When did we decide that beige was safer than blue and neutrality became the default instead of a choice?

I’ve been designing homes long enough to notice a pattern. As the world became more hyper-correct, interiors started doing the opposite. They got quieter. Softer. Paler. Everything moved toward what felt “inoffensive.”

Beige isn’t a trend. It’s a symptom.

For years, we lived in a culture where standing out felt risky. Saying the wrong thing. Liking the wrong thing. Choosing the wrong color. So people stopped choosing altogether. Neutral interiors became a way to hide: hide taste, hide opinion, hide personality.

Clients would tell me things like: “I want something nice, but not too much ”, “I don’t want to regret it ” “I just want it to be calm”. And calm, very often, was just another word for lifeless.

One client comes to mind immediately. Successful, intelligent, well-traveled. His apartment was immaculate and emotionally empty. Beige sofa. Beige rug. Beige walls. Even the art felt apologetic. When I asked him why everything was so neutral, he didn’t talk about design. He talked about fear. Fear of being judged. Fear of committing. Fear of making the “wrong” choice.

We didn’t start with color. We started with permission. Permission to like green because it reminded him of childhood summers. Permission to choose a bold artwork even if guests didn’t “get it”. Permission to let his home feel personal instead of correct.

## Recorded information
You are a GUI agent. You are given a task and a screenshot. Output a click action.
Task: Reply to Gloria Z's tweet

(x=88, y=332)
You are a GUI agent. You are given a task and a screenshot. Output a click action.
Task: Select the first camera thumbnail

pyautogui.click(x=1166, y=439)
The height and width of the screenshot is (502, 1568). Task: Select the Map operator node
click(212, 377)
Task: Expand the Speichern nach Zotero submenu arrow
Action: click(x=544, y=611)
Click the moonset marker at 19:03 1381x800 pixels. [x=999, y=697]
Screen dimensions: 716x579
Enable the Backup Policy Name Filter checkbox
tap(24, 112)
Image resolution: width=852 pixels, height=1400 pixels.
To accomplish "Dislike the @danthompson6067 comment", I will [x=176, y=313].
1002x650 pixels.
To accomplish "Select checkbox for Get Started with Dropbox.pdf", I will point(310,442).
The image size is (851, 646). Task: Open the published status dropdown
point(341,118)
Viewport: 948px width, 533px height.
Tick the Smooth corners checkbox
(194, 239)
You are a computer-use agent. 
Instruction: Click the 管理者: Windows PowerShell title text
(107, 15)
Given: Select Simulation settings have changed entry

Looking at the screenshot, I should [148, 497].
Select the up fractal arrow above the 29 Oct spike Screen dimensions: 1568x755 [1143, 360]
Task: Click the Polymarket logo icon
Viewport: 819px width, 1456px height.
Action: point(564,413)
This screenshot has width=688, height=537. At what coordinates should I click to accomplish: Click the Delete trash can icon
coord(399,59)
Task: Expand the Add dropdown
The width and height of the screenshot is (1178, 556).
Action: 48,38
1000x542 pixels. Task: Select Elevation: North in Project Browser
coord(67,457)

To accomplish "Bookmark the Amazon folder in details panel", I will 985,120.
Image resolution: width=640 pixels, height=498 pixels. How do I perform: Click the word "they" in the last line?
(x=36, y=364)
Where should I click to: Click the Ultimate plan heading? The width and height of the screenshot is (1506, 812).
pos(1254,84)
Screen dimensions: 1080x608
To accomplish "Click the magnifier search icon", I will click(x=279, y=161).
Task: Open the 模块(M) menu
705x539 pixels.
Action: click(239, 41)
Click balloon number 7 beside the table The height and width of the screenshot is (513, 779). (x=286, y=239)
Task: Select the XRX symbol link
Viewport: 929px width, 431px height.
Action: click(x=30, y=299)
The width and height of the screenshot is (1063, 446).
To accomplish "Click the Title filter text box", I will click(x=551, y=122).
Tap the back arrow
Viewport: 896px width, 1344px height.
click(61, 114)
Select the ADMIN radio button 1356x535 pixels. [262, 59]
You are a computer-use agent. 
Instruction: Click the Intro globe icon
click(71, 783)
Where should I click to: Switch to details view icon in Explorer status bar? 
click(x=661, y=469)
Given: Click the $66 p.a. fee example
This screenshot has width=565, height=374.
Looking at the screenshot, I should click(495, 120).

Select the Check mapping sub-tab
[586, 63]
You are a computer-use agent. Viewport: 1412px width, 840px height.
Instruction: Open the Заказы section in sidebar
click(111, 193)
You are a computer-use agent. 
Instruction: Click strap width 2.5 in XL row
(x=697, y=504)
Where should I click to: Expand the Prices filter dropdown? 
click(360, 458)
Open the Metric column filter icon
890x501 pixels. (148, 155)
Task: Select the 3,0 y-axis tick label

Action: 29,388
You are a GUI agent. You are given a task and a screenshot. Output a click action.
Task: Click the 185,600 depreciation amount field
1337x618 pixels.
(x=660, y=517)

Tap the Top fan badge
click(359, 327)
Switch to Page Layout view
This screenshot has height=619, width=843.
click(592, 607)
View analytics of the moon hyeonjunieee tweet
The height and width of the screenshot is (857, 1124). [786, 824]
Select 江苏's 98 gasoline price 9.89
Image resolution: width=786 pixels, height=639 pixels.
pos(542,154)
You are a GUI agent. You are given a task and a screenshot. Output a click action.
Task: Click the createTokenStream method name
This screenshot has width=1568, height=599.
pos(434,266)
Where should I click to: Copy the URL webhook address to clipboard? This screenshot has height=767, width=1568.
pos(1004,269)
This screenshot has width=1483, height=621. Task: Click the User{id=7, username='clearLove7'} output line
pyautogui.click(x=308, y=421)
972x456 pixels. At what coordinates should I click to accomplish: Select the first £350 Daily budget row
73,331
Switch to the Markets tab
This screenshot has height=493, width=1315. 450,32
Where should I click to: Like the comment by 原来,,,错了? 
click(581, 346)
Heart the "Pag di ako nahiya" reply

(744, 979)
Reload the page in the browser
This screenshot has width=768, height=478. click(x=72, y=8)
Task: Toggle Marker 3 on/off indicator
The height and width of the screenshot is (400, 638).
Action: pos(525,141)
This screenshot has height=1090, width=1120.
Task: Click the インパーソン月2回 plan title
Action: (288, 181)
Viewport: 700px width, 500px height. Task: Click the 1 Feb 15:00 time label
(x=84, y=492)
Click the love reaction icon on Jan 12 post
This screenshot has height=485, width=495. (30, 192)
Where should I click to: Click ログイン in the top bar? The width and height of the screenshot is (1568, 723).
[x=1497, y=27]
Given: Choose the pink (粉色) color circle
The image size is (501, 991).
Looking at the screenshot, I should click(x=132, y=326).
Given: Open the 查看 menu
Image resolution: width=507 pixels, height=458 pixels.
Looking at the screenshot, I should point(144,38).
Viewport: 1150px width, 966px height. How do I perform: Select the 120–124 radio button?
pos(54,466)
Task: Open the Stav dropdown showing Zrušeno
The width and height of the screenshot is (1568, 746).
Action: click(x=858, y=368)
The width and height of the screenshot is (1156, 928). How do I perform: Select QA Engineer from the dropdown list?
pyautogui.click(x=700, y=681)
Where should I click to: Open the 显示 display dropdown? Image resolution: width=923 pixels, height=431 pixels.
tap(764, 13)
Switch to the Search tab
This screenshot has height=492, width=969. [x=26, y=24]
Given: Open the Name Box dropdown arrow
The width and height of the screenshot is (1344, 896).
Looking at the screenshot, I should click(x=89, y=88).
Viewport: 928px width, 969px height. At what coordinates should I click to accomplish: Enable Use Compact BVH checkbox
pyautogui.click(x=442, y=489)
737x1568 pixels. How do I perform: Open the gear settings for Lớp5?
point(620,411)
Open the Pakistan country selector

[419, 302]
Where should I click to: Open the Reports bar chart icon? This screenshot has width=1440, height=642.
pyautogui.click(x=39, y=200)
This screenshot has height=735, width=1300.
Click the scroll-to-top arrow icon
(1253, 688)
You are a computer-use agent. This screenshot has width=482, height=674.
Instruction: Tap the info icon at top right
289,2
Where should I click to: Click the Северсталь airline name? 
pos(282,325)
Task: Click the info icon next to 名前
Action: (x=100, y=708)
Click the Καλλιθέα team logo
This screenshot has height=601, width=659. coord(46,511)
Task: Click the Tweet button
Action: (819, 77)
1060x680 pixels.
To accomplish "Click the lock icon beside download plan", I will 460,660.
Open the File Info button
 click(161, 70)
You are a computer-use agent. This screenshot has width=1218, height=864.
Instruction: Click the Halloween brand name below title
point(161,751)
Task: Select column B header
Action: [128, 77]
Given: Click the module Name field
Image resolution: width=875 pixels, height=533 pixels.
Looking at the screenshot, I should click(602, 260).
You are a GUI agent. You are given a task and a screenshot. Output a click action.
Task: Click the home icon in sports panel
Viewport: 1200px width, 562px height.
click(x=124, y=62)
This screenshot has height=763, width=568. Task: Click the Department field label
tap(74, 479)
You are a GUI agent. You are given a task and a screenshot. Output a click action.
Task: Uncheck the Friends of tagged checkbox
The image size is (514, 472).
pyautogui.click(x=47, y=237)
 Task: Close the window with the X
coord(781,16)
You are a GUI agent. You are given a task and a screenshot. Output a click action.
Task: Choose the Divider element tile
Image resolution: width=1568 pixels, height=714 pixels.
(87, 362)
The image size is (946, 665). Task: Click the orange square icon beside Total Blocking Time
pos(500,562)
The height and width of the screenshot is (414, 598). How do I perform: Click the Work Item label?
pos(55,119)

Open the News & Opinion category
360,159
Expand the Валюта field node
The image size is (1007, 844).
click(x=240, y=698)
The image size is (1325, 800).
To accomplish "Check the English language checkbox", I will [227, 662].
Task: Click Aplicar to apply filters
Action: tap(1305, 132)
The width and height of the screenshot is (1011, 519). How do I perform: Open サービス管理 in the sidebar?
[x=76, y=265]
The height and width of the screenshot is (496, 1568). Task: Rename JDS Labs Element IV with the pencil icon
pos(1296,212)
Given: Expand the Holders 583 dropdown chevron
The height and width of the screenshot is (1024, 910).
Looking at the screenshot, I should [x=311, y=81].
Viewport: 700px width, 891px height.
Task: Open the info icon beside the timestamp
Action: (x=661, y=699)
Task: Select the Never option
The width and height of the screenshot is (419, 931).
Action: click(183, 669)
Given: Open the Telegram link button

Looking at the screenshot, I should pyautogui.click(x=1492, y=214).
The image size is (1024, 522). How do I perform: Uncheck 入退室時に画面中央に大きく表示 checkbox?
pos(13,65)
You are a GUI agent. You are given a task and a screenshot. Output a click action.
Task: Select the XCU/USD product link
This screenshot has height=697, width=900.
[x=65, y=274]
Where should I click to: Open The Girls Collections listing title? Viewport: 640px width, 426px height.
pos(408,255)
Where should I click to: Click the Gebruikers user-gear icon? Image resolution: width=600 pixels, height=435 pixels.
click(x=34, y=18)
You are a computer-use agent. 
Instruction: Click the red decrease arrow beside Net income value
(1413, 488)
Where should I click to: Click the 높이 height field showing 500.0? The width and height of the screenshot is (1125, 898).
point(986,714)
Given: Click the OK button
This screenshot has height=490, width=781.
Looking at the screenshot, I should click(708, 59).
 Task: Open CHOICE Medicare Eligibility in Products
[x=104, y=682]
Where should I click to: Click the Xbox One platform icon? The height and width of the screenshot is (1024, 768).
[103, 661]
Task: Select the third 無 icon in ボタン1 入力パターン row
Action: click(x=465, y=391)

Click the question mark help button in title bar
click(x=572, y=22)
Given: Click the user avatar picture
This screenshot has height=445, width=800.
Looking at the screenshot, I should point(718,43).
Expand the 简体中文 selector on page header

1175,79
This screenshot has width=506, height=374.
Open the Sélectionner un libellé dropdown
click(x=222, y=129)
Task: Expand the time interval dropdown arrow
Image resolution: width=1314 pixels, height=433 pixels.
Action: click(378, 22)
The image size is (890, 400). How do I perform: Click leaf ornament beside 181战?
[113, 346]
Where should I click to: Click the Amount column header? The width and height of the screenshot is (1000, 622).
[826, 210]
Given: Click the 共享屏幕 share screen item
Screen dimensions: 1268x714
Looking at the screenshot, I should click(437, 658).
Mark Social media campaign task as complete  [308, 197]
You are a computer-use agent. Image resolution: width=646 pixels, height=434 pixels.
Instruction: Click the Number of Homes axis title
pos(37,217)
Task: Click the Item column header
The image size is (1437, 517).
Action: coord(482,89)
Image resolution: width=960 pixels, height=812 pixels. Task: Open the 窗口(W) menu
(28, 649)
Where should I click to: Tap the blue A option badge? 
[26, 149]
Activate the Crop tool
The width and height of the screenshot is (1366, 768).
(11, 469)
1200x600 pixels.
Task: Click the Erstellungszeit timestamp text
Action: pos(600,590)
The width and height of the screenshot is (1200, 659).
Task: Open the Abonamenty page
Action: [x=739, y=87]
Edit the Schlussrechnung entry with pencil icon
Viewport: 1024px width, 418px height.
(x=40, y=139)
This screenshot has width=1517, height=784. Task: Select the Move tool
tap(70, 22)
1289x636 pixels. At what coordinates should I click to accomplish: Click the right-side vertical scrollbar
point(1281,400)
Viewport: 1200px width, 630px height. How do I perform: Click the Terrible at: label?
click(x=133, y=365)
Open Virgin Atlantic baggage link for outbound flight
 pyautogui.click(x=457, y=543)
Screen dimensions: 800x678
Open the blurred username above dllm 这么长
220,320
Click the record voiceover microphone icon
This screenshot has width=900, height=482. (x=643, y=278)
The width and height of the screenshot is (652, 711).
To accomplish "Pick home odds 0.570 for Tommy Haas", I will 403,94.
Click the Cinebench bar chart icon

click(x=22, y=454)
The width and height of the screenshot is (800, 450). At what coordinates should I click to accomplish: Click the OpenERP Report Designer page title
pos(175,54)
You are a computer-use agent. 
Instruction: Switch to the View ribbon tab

## Exercise prompt
Answer the following questions using the text on beige interiors.
1. What does the text say beige is instead of a trend?
2. Which three things in the client's apartment are named as beige?
3. Why did the client have permission to like green?

## Finished task
1. A symptom.
2. The sofa, the rug and the walls.
3. It reminded him of childhood summers.